(Collected data)
::::

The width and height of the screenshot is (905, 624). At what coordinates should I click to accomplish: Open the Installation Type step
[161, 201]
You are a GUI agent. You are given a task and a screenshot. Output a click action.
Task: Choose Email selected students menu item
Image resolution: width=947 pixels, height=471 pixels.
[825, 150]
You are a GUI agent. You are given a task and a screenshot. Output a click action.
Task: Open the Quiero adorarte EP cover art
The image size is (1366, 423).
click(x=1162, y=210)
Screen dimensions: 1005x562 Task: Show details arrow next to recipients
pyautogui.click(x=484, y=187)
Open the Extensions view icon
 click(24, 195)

::::

### INSTRUCTIONS FOR THE TASK
Exactly the lines from the one containing "Task: Choose Email" through the final line of the records must appear in your reply, and no others.

### RESULT FOR THIS EXERCISE
Task: Choose Email selected students menu item
Image resolution: width=947 pixels, height=471 pixels.
[825, 150]
You are a GUI agent. You are given a task and a screenshot. Output a click action.
Task: Open the Quiero adorarte EP cover art
The image size is (1366, 423).
click(x=1162, y=210)
Screen dimensions: 1005x562 Task: Show details arrow next to recipients
pyautogui.click(x=484, y=187)
Open the Extensions view icon
 click(24, 195)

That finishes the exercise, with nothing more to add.